Auto-moto Yamaha propose une YZF R 6 ayant atteint sa pleine maturité

BRUXELLES Porte-drapeau de la catégorie des supersports 600 tant par son design, son confort que par son comportement incisif, la Yamaha R 6 était une machine très orientée circuit et exigeant un pilotage tout en finesse. Bref une machine pointue destinée aux pilotes avertis.

Revue et corrigée en profondeur pour le millésime 2003, la R 6 est désormais moins extrême. Mieux, ses points forts ont été gardés et ses points faibles corrigés pour en faire une supersportive plus utilisable au quotidien.
Ainsi, la plus grande surprise vient de la position sur la machine. Certes, ce n'est pas une GT bavaroise mais on n'est désormais plus brisé en trois en appui total sur les avant-bras. Le nouveau positionnement des bracelets et le nouveau dessin du réservoir offrent une position bien meilleure, même si les jambes demeurent fort pliées. Les longs trajets deviennent donc envisageables sans devoir prévoir une séance de kiné. Enserré dans un nouveau châssis en aluminium moulé Deltabox III inspiré de la R 7, le moteur est désormais alimenté par une injection dérivée de la R 1. Injection qui est probablement une des meilleures sur le marché car elle gomme tout effet on/off et offre souplesse et linéarité à la moindre sollicitation de la poignée de gaz.

Sans rentrer dans les détails techniques, disons que son fonctionnement guidé par 8 capteurs est comparable à celui d'une rampe de carbus à dépression. Bien rempli dès 3.000 tours, ce moulin offre une large plage d'utilisation.

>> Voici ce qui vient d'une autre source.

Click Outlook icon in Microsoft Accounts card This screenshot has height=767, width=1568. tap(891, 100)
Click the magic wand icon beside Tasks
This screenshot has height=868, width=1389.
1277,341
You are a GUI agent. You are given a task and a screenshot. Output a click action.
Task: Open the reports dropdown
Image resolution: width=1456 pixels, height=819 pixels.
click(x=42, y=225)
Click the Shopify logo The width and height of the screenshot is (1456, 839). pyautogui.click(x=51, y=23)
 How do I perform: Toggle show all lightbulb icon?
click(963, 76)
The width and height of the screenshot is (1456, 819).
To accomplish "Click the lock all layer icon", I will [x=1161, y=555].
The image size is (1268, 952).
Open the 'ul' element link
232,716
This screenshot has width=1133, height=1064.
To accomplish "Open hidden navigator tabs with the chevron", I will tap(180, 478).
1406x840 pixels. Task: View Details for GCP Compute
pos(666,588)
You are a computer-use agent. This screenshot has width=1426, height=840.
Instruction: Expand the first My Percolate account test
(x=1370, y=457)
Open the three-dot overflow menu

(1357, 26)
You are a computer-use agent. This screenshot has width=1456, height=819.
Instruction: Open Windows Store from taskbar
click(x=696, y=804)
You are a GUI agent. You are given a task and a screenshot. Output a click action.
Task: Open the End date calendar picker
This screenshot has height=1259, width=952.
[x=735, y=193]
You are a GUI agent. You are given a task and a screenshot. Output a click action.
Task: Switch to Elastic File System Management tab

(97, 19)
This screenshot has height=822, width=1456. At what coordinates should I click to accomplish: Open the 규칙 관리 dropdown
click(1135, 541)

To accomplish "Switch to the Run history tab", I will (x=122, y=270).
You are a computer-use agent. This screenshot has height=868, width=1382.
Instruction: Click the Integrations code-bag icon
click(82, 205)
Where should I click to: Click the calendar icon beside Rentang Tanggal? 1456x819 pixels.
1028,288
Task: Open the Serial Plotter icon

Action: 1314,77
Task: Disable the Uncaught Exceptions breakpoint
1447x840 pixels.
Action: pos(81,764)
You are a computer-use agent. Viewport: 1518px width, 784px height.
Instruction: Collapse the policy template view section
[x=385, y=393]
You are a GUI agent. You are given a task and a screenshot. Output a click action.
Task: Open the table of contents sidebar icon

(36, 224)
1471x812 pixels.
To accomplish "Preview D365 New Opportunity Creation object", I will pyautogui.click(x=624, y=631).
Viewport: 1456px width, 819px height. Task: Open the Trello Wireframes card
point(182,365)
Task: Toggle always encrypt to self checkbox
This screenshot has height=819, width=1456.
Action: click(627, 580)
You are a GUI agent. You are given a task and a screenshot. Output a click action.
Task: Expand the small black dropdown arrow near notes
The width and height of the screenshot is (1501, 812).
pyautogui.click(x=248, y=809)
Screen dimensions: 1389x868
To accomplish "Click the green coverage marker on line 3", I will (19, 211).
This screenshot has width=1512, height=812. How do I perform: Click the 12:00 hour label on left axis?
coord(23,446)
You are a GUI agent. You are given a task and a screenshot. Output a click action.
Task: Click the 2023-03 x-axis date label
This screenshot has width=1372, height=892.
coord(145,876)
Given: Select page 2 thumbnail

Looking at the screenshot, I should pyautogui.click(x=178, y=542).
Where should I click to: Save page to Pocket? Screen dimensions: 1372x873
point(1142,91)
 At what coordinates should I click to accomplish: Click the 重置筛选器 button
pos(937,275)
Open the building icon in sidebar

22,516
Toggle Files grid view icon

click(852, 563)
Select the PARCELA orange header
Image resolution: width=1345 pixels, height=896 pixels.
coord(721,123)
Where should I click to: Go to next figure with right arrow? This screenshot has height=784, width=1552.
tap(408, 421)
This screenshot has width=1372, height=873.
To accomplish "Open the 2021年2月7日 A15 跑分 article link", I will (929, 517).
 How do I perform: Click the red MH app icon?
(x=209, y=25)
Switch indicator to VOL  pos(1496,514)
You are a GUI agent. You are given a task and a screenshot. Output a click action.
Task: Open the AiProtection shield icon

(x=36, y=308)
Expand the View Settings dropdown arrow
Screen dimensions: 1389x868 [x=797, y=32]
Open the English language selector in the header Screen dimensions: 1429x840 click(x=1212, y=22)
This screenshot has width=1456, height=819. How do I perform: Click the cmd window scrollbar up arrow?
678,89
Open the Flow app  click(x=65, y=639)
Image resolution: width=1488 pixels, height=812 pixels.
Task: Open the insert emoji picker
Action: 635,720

Côté comportement, le réglage des suspensions a été revu, le bras oscillant allongé de 1 cm et la fourche fait appel à des tubes de 43 mm allégés. La rigidité du châssis a encore été augmentée. De quoi offrir une meilleure stabilité en ligne droite tout en gardant une direction vive et précise. Plus efficace que jamais, la R 6 obéit au doigt et à l'oeil sans guidonnage intempestif. Elle se passe d'ailleurs très bien d'un amortisseur de direction. Mieux: là où l'ancien modèle demandait beaucoup de doigté dans la remise des gaz en sortie de virage, on peut désormais y aller plus franchement sans risquer de cabrer la machine.

Bref, après cinq ans d'efforts et d'évolutions, on peut estimer que la R 6 a atteint sa pleine maturité de supersportive utilisable ailleurs que sur circuit. Et comme les freins sont toujours à la hauteur, le plaisir est au rendez-vous.